■ EXERCISE DATA ■
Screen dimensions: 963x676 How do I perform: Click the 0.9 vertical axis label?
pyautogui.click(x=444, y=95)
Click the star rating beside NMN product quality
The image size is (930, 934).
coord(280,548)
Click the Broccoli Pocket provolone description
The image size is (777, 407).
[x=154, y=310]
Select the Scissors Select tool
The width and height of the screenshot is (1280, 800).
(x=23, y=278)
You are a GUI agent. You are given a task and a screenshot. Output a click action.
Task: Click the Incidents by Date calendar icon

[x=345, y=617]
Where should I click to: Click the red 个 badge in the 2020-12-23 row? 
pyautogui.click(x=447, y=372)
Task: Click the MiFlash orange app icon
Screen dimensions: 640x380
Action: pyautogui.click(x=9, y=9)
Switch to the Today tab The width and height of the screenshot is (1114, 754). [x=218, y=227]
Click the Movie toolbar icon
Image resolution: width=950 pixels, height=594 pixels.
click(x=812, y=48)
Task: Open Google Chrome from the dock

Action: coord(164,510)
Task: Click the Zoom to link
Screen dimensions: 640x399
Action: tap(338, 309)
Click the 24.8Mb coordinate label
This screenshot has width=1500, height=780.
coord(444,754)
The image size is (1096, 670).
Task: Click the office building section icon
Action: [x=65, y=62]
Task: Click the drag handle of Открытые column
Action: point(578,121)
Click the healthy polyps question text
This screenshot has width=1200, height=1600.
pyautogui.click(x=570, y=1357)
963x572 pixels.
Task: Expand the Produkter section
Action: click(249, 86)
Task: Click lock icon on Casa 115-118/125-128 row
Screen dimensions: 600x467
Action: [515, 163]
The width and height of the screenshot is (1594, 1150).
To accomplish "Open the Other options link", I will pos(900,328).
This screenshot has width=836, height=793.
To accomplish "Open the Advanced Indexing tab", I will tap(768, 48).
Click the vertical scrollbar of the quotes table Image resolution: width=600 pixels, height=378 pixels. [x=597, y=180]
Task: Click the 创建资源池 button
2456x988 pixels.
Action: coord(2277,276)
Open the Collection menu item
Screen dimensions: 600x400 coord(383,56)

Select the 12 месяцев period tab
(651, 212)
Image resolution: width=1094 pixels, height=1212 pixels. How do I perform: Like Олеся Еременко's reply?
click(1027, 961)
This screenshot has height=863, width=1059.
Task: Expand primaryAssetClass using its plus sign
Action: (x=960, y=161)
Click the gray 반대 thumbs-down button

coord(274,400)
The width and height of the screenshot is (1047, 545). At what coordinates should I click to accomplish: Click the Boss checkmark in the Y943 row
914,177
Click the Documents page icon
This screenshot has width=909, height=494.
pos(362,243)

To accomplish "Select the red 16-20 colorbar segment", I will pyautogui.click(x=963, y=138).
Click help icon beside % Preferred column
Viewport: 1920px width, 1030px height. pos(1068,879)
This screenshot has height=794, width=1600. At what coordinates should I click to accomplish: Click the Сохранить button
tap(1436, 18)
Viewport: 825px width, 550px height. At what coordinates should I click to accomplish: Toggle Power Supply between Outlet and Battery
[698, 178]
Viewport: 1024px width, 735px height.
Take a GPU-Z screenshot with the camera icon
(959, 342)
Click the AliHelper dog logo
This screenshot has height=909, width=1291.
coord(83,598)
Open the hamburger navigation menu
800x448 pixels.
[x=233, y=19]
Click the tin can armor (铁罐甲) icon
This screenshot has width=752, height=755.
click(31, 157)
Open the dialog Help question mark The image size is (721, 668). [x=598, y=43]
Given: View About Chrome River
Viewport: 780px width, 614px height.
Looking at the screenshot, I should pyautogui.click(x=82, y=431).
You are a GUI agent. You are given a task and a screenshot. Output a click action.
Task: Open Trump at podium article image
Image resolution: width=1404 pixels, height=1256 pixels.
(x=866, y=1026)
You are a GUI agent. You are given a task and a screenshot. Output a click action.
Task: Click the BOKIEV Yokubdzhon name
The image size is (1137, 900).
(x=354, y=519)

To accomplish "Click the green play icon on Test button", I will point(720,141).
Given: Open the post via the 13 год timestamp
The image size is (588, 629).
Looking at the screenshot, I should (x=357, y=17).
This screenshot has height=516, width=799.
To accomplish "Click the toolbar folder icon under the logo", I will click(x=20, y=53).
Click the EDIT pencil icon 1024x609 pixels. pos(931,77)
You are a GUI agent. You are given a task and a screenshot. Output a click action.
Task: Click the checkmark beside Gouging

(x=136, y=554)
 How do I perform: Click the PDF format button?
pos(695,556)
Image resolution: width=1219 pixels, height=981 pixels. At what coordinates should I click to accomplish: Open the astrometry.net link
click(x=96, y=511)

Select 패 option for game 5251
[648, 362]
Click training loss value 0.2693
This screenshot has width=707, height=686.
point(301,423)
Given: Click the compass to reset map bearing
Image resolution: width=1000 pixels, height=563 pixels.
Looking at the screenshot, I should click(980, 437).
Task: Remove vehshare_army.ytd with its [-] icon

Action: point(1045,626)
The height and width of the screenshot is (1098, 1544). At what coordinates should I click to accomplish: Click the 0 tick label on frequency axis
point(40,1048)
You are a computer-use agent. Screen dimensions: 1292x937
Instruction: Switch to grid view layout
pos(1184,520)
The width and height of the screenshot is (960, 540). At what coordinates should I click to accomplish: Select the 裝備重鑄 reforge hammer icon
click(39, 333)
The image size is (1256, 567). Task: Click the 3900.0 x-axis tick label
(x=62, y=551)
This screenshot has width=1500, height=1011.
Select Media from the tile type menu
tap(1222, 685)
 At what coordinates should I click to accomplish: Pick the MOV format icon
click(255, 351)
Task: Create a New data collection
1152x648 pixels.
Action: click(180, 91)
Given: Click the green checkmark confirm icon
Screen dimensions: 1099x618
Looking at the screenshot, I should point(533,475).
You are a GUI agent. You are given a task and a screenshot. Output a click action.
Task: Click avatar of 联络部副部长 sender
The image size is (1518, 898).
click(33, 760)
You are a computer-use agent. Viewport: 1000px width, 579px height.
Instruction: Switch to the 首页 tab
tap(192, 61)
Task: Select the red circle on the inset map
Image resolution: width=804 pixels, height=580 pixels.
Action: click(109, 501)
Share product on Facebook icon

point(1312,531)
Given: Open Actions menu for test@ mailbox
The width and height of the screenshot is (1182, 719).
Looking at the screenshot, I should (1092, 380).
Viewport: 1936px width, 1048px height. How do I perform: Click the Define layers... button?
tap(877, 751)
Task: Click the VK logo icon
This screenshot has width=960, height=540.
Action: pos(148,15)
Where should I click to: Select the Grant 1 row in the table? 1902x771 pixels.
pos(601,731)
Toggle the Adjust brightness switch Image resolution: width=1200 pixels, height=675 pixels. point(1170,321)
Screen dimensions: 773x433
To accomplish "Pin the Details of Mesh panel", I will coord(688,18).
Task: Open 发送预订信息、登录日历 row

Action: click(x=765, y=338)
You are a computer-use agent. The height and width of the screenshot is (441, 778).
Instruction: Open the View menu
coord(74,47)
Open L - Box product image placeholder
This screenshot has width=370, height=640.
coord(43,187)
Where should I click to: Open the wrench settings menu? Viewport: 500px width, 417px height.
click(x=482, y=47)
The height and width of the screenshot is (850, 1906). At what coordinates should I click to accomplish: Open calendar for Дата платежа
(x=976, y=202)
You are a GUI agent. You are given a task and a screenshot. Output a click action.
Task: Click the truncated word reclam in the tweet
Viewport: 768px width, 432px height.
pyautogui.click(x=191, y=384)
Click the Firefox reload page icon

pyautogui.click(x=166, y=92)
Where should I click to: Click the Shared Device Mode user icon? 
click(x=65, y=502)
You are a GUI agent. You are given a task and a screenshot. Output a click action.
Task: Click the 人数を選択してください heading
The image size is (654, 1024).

■ YOUR INSTRUCTIONS ■
The data must be retyped in full, exactly as it reads.

■ COMPLETED TASK ■
Screen dimensions: 963x676 How do I perform: Click the 0.9 vertical axis label?
pyautogui.click(x=444, y=95)
Click the star rating beside NMN product quality
The image size is (930, 934).
coord(280,548)
Click the Broccoli Pocket provolone description
The image size is (777, 407).
[x=154, y=310]
Select the Scissors Select tool
The width and height of the screenshot is (1280, 800).
(x=23, y=278)
You are a GUI agent. You are given a task and a screenshot. Output a click action.
Task: Click the Incidents by Date calendar icon

[x=345, y=617]
Where should I click to: Click the red 个 badge in the 2020-12-23 row? 
pyautogui.click(x=447, y=372)
Task: Click the MiFlash orange app icon
Screen dimensions: 640x380
Action: pyautogui.click(x=9, y=9)
Switch to the Today tab The width and height of the screenshot is (1114, 754). [x=218, y=227]
Click the Movie toolbar icon
Image resolution: width=950 pixels, height=594 pixels.
click(x=812, y=48)
Task: Open Google Chrome from the dock

Action: coord(164,510)
Task: Click the Zoom to link
Screen dimensions: 640x399
Action: tap(338, 309)
Click the 24.8Mb coordinate label
This screenshot has width=1500, height=780.
coord(444,754)
The image size is (1096, 670).
Task: Click the office building section icon
Action: [x=65, y=62]
Task: Click the drag handle of Открытые column
Action: point(578,121)
Click the healthy polyps question text
This screenshot has width=1200, height=1600.
pyautogui.click(x=570, y=1357)
963x572 pixels.
Task: Expand the Produkter section
Action: click(249, 86)
Task: Click lock icon on Casa 115-118/125-128 row
Screen dimensions: 600x467
Action: [515, 163]
The width and height of the screenshot is (1594, 1150).
To accomplish "Open the Other options link", I will pos(900,328).
This screenshot has width=836, height=793.
To accomplish "Open the Advanced Indexing tab", I will tap(768, 48).
Click the vertical scrollbar of the quotes table Image resolution: width=600 pixels, height=378 pixels. [x=597, y=180]
Task: Click the 创建资源池 button
2456x988 pixels.
Action: coord(2277,276)
Open the Collection menu item
Screen dimensions: 600x400 coord(383,56)

Select the 12 месяцев period tab
(651, 212)
Image resolution: width=1094 pixels, height=1212 pixels. How do I perform: Like Олеся Еременко's reply?
click(1027, 961)
This screenshot has height=863, width=1059.
Task: Expand primaryAssetClass using its plus sign
Action: (x=960, y=161)
Click the gray 반대 thumbs-down button

coord(274,400)
The width and height of the screenshot is (1047, 545). At what coordinates should I click to accomplish: Click the Boss checkmark in the Y943 row
914,177
Click the Documents page icon
This screenshot has width=909, height=494.
pos(362,243)

To accomplish "Select the red 16-20 colorbar segment", I will pyautogui.click(x=963, y=138).
Click help icon beside % Preferred column
Viewport: 1920px width, 1030px height. pos(1068,879)
This screenshot has height=794, width=1600. At what coordinates should I click to accomplish: Click the Сохранить button
tap(1436, 18)
Viewport: 825px width, 550px height. At what coordinates should I click to accomplish: Toggle Power Supply between Outlet and Battery
[698, 178]
Viewport: 1024px width, 735px height.
Take a GPU-Z screenshot with the camera icon
(959, 342)
Click the AliHelper dog logo
This screenshot has height=909, width=1291.
coord(83,598)
Open the hamburger navigation menu
800x448 pixels.
[x=233, y=19]
Click the tin can armor (铁罐甲) icon
This screenshot has width=752, height=755.
click(31, 157)
Open the dialog Help question mark The image size is (721, 668). [x=598, y=43]
Given: View About Chrome River
Viewport: 780px width, 614px height.
Looking at the screenshot, I should pyautogui.click(x=82, y=431).
You are a GUI agent. You are given a task and a screenshot. Output a click action.
Task: Open Trump at podium article image
Image resolution: width=1404 pixels, height=1256 pixels.
(x=866, y=1026)
You are a GUI agent. You are given a task and a screenshot. Output a click action.
Task: Click the BOKIEV Yokubdzhon name
The image size is (1137, 900).
(x=354, y=519)

To accomplish "Click the green play icon on Test button", I will point(720,141).
Given: Open the post via the 13 год timestamp
The image size is (588, 629).
Looking at the screenshot, I should (x=357, y=17).
This screenshot has height=516, width=799.
To accomplish "Click the toolbar folder icon under the logo", I will click(x=20, y=53).
Click the EDIT pencil icon 1024x609 pixels. pos(931,77)
You are a GUI agent. You are given a task and a screenshot. Output a click action.
Task: Click the checkmark beside Gouging

(x=136, y=554)
 How do I perform: Click the PDF format button?
pos(695,556)
Image resolution: width=1219 pixels, height=981 pixels. At what coordinates should I click to accomplish: Open the astrometry.net link
click(x=96, y=511)

Select 패 option for game 5251
[648, 362]
Click training loss value 0.2693
This screenshot has width=707, height=686.
point(301,423)
Given: Click the compass to reset map bearing
Image resolution: width=1000 pixels, height=563 pixels.
Looking at the screenshot, I should click(980, 437).
Task: Remove vehshare_army.ytd with its [-] icon

Action: point(1045,626)
The height and width of the screenshot is (1098, 1544). At what coordinates should I click to accomplish: Click the 0 tick label on frequency axis
point(40,1048)
You are a computer-use agent. Screen dimensions: 1292x937
Instruction: Switch to grid view layout
pos(1184,520)
The width and height of the screenshot is (960, 540). At what coordinates should I click to accomplish: Select the 裝備重鑄 reforge hammer icon
click(39, 333)
The image size is (1256, 567). Task: Click the 3900.0 x-axis tick label
(x=62, y=551)
This screenshot has width=1500, height=1011.
Select Media from the tile type menu
tap(1222, 685)
 At what coordinates should I click to accomplish: Pick the MOV format icon
click(255, 351)
Task: Create a New data collection
1152x648 pixels.
Action: click(180, 91)
Given: Click the green checkmark confirm icon
Screen dimensions: 1099x618
Looking at the screenshot, I should point(533,475).
You are a GUI agent. You are given a task and a screenshot. Output a click action.
Task: Click avatar of 联络部副部长 sender
The image size is (1518, 898).
click(33, 760)
You are a computer-use agent. Viewport: 1000px width, 579px height.
Instruction: Switch to the 首页 tab
tap(192, 61)
Task: Select the red circle on the inset map
Image resolution: width=804 pixels, height=580 pixels.
Action: click(109, 501)
Share product on Facebook icon

point(1312,531)
Given: Open Actions menu for test@ mailbox
The width and height of the screenshot is (1182, 719).
Looking at the screenshot, I should (1092, 380).
Viewport: 1936px width, 1048px height. How do I perform: Click the Define layers... button?
tap(877, 751)
Task: Click the VK logo icon
This screenshot has width=960, height=540.
Action: pos(148,15)
Where should I click to: Select the Grant 1 row in the table? 1902x771 pixels.
pos(601,731)
Toggle the Adjust brightness switch Image resolution: width=1200 pixels, height=675 pixels. point(1170,321)
Screen dimensions: 773x433
To accomplish "Pin the Details of Mesh panel", I will coord(688,18).
Task: Open 发送预订信息、登录日历 row

Action: click(x=765, y=338)
You are a computer-use agent. The height and width of the screenshot is (441, 778).
Instruction: Open the View menu
coord(74,47)
Open L - Box product image placeholder
This screenshot has width=370, height=640.
coord(43,187)
Where should I click to: Open the wrench settings menu? Viewport: 500px width, 417px height.
click(x=482, y=47)
The height and width of the screenshot is (850, 1906). At what coordinates should I click to accomplish: Open calendar for Дата платежа
(x=976, y=202)
You are a GUI agent. You are given a task and a screenshot. Output a click action.
Task: Click the truncated word reclam in the tweet
Viewport: 768px width, 432px height.
pyautogui.click(x=191, y=384)
Click the Firefox reload page icon

pyautogui.click(x=166, y=92)
Where should I click to: Click the Shared Device Mode user icon? 
click(x=65, y=502)
You are a GUI agent. You are given a task and a screenshot. Output a click action.
Task: Click the 人数を選択してください heading
The image size is (654, 1024).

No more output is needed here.